*Exercícios*
a) Indique se cada afirmação concorda com o texto sobre o álbum Blend dos Braindead: (i) Blend está disponível nas plataformas digitais; (ii) Vasco Vaz e João Nobre conheceram-se na escola de Luís Espírito Santo; (iii) Michael Stewart era o baterista da banda. Responda sim ou não e cite as palavras do texto que o decidem.
b) Retome o texto sobre o álbum Blend dos Braindead a partir do ponto em que termina.

*Texto*
Braindead - Blend
Se toda a música tem um contexto particular e colectivo, este é um dos casos de evidentes dessa máxima. Porque Blend só poderia ter acontecido na madrugada dos vintes dos Braindead, num período transitório da música portuguesa na década de 90. Que melhor momento do que o 30º aniversário para recuperar um álbum que é a definição de objecto de culto? Não está disponível nas plataformas digitais, ao contrário do sucessor Room Landscapes, do ano seguinte. Não foi reeditado e tem valor de mercado suficiente para justificar a entrada na categoria do coleccionismo. E, sobretudo, deixou uma pegada até hoje, quer por ter falado por um movimento underground emergente, quer por ser portador de uma personalidade criativa que está para além das referências apontadas, quer ainda por ter inserido no panorama um grupo de músicos ainda hoje activos e relevantes.
Almada. 1993. A cidade operária já é um dormitório ligado aos serviços, mas o espírito de combate continua presente nas ruas. Nas garagens e estúdios, o corropio é constante. O rock é indispensável da urbanidade. Há lojas de instrumentos e escolas de música - factor determinante e pouco valorizado para a geração de movimentos.
A trajectória dos Braindead até ao álbum de estreia, o primeiro gravado em inglês com o selo da EMI/Valentim de Carvalho, é sinuosa. A pré-história dos Braindead começa nos Megaforce, banda formada pelos amigos das ruas de Cacilhas João Nobre e Michael Stewart. Vasco Vaz (que fazia parte dos Putrefaction com o futuro baterista dos Braindead, Marco Cesário) e João Nobre conhecem-se na escola de Luís Espírito Santo, baterista dos UHF e pai do futuro baixista Nuno, e formam os Braindead, ainda na sua versão thrash metal. Fazem parte da formação João Miguel Fonseca (Thormenthor, Plastica, Bizarra Locomotiva), entretanto substituído por Nuno Espírito Santo, e o baterista Marco Franco (nome ligado ao jazz livre que ainda chega a integrar os Peste & Sida e mais recentemente os Memória de Peixe). Michael Stewart é o vocalista.
“Começámos a ouvir cenas como Watchtower que era brutal e, à nossa maneira super naïf, tentávamos fazer aquelas polirritmias. O Marco Franco era o nosso baterista, na altura, e conseguia tocar tudo de Metallica e de Kreator, com uma grande técnica. E gostávamos de explorar essas cenas, mais progressivas como Coroner e Watchtower ou como os Death também vieram fazer mais tarde, mas também cenas de funk”, recordava Vasco Vaz em entrevista à Arte Sonora.

*Linhas de dados*
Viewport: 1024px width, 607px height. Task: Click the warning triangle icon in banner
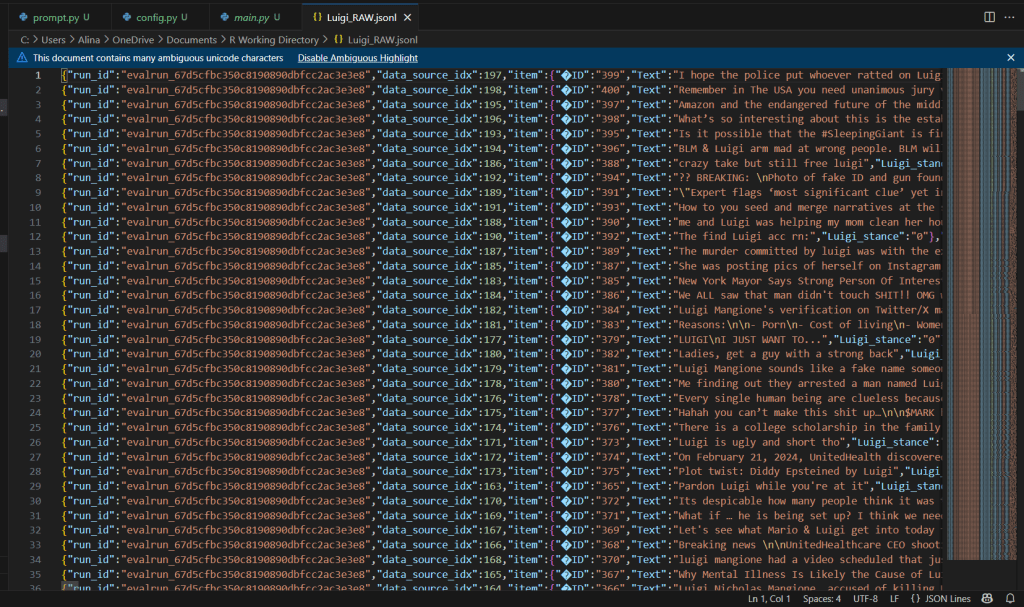pos(22,58)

*Respostas*
a)
(i) Não: «Não está disponível nas plataformas digitais»
(ii) Sim: «conhecem-se na escola de Luís Espírito Santo»
(iii) Não: «Michael Stewart é o vocalista.»

b)
Gravam as maquetes The Final Judgement e The Human Remnants Of.… e chegam a passar pelo antigo Rock Rendez-Vou. Aí começa a metamorfose dos Braindead. “Os Suicidal [Tendencies] também tinham algumas cenas assim de rap. Levámos ao Rock Rendez-Vous um tema que estava na berra, o Funky Cold Medina dos Tone Loc, e pensámos como é que é o público iria reagir e, na verdade, ficou tudo com aquela atitude que ‘o que é esta merda?’ [risos]. Matinés de metal, estás a ver? Ninguém fazia aquilo e isso sempre esteve no ADN da banda, depois foi uma progressão muito natural”, lembrava o guitarrista na mesma conversa. Era um sacrilégio.
Divergências criativas com Marco Franco levam a um fim temporário. Como não encontram um novo baterista, Nuno Espírito Santo junta-se ao pai nos UHF. João Nobre, o irmão Carlos, Michael Stewart e Marco Franco formam os Esborr (nome extraído de uma canção dos Pop Dell’Arte). Quando gravam a maquete, pedem a Vasco Vaz para gravar os solos. O guitarrista fixa-se na banda mas a aventura é curta.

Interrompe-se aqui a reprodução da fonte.